In the basement of Hoyt Laboratory at Princeton University, Alexei Tyryshkin clicked a computer mouse and sent a burst of microwaves washing across a silicon crystal suspended in a frozen cylinder of stainless steel.

The waves pulsed like distant music across the crystal and deep within its heart, billions of electrons started spinning to their beat.

Reaching into the silicon crystal and choreographing the dance of 100 billion infinitesimal particles is an impressive achievement on its own, but it is also a stride toward developing the technology for powerful machines known as quantum computers.

“Standard computers have come to their limit and cannot do some of the things we want,” said Tyryshkin, a research scholar in the Department of Electrical Engineering. “We are trying to find a different way of doing computing, using additional degrees of freedom involving quantum computing and things like spins.”

Electrical engineers Stephen Lyon (left) and Alexei Tyryshkin examine the casing            that holds the silicon crystal they used to coordinate the spins of billions of electrons in work toward            developing the technology for powerful machines known as quantum computers. (Photo by John Jameson)

Using the spins of subatomic particles such as electrons offers a path to developing a machine that would apply the reality-bending rules of quantum mechanics to arrive at new and powerful ways to approach difficult mathematical problems. But maintaining that control for long enough to build a working computer has proven incredibly difficult.

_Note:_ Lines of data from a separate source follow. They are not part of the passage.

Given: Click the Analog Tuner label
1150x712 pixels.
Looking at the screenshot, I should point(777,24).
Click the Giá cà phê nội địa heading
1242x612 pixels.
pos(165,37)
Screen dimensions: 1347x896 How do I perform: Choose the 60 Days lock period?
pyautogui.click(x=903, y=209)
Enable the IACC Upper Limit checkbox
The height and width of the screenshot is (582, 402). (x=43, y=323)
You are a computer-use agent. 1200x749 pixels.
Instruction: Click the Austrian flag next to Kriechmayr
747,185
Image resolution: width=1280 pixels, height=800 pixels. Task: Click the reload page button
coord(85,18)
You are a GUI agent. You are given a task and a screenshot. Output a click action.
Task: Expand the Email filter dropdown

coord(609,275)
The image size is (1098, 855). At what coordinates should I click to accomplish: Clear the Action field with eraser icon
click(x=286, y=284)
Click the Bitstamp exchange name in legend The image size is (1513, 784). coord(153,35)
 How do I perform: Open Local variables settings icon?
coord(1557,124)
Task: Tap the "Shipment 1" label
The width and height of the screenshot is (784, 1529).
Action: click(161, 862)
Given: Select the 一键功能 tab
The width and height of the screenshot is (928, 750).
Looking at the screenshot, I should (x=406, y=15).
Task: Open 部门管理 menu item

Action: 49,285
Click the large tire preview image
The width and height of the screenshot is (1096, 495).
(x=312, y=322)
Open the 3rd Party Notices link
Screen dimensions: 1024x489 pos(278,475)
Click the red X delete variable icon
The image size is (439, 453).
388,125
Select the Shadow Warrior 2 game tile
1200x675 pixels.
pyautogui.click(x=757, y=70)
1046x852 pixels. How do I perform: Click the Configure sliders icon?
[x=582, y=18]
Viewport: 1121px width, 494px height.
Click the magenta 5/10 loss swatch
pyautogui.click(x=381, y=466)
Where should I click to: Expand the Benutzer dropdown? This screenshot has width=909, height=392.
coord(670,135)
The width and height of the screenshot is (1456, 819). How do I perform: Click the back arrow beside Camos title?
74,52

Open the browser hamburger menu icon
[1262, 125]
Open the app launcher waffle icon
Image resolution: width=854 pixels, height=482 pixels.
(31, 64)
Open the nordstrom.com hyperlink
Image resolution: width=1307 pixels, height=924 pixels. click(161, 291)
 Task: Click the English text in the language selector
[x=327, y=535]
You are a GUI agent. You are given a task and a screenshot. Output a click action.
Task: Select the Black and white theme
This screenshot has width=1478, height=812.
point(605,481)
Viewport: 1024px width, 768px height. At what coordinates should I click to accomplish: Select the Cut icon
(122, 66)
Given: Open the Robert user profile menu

Until recently, the best attempts at such control lasted for only a fraction of a second. But researchers at Princeton led by Stephen Lyon, a professor of electrical engineering, have found a way to extend their control over the spins of billions of electrons for up to 10 seconds.

The researchers, part of an international team, reported their results online Dec. 4 in Nature Materials. The research at Princeton was supported by the National Science Foundation and the National Security Agency.

Lyon said the key to the new results lies in the use of a highly purified sample of silicon. The experiment uses a small silicon chip the size of a pencil lead made almost entirely of a particular isotope of silicon: silicon-28.

“Partly, it is an improvement in our measurements, but it is mainly the material,” Lyon said. “This is the purest sample we have ever used.”

Managing billions of spinning electrons

To achieve their results, the researchers suspended the sample of pure silicon inside a cylinder filled with liquid helium, dropping its temperature to 2 degrees Kelvin (-455.8 degrees Fahrenheit, just above absolute zero.) They locked the cylinder between two doughnut-shaped rings about the size of pizza boxes that control the magnetic field around the sample. Tyryshkin’s mouse click sent microwaves through the silicon, and coordinated the spins of about 100 billion electrons.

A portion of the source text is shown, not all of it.